_Gösterilen Metin_.
□ □ □
Yıllar önce içinde rengârenk şişeler olan kargo kutusunu açtığımda ne yalan söyleyeyim likörlerden çok şişeler dikkatimi çekmişti. Antik çağlarda ölenlerin arkasından dökülen gözyaşları küçük şişelere konup ölenle birlikte gömülürmüş. Silva’nın likör şişeleri aynen o şişelere benziyordu. İçinde rengârenk likörler, kenarında her biri bin bir özenle tasarlanmış kurdeleler, birer içki şişesi değil de küçükken evcilik oynadığımız şirin neşeli objeler gibiydi…
Sonra anladık ki içinde her biri yerinden yöresinden özenle seçilmiş meyveler, çiçekler kargolarla gönderilmiş, Silva Özyerli’nin gönül tenceresinde kaynatılmış, damıtılmış, içine hatıralar, anılar, acılar, mutluluklar, düğünler, doğumlar eklenmiş.
□ □ □
_İstenenler_.
a: Likör şişeleri hakkındaki metni iki cümleyle özetleyiniz.
b: Likör şişeleri hakkındaki metnin "Yıllar önce içinde" ile başlayıp "düğünler, doğumlar eklenmiş." ile biten bölümünü, "kurdeleler" yerine "fiyonklar" koyarak güncelleyiniz.
c: Likör şişeleri hakkındaki metinde likörlerin içine eklendiği belirtilen şeylerin hepsini sıralayınız.
Kayıtların bu çalışmada hiçbir rolü yoktur.

_Verilen Bilgiler_.
□ □ □
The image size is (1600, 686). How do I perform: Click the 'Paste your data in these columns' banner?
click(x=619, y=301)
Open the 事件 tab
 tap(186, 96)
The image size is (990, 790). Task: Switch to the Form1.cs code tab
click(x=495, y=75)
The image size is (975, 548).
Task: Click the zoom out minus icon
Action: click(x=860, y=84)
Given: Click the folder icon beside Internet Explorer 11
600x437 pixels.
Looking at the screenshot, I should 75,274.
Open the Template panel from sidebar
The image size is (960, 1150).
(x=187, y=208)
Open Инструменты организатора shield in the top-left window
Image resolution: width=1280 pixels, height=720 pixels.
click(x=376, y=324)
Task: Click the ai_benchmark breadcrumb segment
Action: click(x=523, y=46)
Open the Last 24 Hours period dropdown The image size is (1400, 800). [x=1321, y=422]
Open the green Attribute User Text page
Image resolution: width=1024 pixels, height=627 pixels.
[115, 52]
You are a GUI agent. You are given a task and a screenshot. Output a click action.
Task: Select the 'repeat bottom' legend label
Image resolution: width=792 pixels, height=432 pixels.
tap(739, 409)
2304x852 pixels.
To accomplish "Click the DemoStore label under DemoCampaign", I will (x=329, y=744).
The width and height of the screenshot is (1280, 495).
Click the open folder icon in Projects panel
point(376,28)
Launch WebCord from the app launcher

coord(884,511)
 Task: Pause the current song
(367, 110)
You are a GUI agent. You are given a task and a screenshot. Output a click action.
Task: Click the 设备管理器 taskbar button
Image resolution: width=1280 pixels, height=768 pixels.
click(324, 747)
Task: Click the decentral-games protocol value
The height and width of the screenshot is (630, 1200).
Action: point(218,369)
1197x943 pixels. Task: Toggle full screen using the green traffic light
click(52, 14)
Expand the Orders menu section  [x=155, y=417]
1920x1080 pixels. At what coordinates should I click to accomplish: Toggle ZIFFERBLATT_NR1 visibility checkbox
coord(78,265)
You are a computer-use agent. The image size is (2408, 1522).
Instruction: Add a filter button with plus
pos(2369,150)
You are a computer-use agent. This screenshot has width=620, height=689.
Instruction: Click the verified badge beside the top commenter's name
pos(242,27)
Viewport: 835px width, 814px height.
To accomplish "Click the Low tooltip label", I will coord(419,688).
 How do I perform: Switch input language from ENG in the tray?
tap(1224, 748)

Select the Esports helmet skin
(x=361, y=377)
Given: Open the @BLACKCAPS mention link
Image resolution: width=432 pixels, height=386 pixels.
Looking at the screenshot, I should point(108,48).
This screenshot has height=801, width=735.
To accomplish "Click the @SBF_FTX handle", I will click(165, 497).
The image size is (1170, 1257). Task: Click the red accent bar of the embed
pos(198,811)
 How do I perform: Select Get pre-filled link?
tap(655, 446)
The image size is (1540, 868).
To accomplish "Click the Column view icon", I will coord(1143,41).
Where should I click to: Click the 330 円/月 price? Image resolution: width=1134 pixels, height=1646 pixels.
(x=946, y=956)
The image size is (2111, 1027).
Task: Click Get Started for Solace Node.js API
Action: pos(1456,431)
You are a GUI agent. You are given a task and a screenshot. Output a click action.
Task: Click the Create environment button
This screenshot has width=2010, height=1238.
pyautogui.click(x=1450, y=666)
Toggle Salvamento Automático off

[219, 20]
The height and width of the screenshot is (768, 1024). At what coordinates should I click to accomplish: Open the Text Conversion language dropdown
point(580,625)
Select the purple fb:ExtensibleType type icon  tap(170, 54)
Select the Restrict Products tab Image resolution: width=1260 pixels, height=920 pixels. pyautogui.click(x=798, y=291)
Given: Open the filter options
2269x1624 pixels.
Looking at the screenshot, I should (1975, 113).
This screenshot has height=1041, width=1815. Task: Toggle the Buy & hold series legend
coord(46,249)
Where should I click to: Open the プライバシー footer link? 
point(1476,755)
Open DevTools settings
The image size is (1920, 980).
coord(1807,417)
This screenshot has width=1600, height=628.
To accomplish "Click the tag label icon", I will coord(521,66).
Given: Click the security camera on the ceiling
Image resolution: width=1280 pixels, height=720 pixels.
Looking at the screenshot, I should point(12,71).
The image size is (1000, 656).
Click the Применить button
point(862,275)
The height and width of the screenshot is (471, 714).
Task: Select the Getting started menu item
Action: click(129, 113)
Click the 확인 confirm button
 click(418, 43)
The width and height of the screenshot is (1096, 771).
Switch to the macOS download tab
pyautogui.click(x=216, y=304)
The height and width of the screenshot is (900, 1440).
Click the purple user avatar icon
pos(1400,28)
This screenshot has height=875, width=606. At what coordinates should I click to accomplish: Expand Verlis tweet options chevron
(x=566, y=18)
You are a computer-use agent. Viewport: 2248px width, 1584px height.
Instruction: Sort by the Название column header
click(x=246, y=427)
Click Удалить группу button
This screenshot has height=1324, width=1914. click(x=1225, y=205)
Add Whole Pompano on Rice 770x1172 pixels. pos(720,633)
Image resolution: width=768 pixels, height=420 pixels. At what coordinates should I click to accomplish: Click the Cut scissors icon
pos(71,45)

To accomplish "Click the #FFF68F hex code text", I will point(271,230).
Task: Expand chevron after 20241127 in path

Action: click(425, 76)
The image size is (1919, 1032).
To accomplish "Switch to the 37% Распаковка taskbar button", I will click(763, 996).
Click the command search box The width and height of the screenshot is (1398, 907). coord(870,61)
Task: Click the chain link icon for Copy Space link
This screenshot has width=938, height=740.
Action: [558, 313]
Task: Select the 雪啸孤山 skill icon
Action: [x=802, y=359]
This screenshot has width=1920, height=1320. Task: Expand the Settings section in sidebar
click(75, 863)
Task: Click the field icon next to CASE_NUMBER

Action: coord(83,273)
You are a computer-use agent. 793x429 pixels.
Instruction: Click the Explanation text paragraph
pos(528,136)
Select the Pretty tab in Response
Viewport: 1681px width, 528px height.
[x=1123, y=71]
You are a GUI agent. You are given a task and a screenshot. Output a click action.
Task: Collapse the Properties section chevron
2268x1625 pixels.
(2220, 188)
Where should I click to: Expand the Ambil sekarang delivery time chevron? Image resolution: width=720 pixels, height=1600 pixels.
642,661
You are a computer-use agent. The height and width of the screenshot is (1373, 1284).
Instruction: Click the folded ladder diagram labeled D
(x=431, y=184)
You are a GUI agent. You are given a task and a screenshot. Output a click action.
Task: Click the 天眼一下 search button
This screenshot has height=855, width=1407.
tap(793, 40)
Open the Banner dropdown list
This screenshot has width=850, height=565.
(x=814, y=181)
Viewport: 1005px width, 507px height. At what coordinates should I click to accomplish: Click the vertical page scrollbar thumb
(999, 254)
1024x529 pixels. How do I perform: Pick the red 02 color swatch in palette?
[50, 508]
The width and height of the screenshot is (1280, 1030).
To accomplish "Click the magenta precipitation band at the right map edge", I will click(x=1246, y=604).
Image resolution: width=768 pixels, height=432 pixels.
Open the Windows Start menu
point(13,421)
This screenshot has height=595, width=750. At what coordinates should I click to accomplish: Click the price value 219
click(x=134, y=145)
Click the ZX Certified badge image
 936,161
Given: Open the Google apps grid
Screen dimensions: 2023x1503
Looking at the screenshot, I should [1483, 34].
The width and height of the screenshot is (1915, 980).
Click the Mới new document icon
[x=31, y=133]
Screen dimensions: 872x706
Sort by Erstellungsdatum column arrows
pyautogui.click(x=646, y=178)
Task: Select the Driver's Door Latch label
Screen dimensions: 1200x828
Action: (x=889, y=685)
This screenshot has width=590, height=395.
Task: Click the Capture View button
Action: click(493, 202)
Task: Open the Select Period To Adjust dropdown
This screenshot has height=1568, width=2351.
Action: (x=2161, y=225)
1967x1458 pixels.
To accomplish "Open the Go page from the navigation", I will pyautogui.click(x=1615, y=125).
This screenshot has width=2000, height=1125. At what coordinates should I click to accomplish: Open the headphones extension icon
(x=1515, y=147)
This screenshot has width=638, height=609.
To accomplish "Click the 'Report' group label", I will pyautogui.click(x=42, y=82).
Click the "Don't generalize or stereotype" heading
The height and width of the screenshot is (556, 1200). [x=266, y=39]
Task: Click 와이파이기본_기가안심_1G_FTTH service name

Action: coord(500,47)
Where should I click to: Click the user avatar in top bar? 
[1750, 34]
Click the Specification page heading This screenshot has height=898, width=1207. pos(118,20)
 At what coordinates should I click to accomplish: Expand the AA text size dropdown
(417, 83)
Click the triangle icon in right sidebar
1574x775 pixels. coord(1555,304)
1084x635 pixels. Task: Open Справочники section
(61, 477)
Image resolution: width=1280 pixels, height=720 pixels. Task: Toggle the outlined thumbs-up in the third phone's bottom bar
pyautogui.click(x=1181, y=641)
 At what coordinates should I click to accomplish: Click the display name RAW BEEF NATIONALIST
□ □ □
_Cevap Listesi_.
a: Anlatıcı, yıllar önce açtığı kargo kutusundaki Silva'nın likör şişelerinin likörlerden çok dikkatini çektiğini ve bu şişelerin, antik çağlarda ölenlerin ardından dökülen gözyaşlarının konup ölenle birlikte gömüldüğü küçük şişelere benzediğini anlatır. Daha sonra, özenle seçilip kargolarla gönderilen meyvelerin ve çiçeklerin Silva Özyerli'nin gönül tenceresinde kaynatılıp damıtıldığı, içlerine de hatıraların, acıların, mutlulukların, düğünlerin ve doğumların eklendiği anlaşılmıştır.

b:
Yıllar önce içinde rengârenk şişeler olan kargo kutusunu açtığımda ne yalan söyleyeyim likörlerden çok şişeler dikkatimi çekmişti. Antik çağlarda ölenlerin arkasından dökülen gözyaşları küçük şişelere konup ölenle birlikte gömülürmüş. Silva’nın likör şişeleri aynen o şişelere benziyordu. İçinde rengârenk likörler, kenarında her biri bin bir özenle tasarlanmış fiyonklar, birer içki şişesi değil de küçükken evcilik oynadığımız şirin neşeli objeler gibiydi…
Sonra anladık ki içinde her biri yerinden yöresinden özenle seçilmiş meyveler, çiçekler kargolarla gönderilmiş, Silva Özyerli’nin gönül tenceresinde kaynatılmış, damıtılmış, içine hatıralar, anılar, acılar, mutluluklar, düğünler, doğumlar eklenmiş.

c: hatıralar, anılar, acılar, mutluluklar, düğünler, doğumlar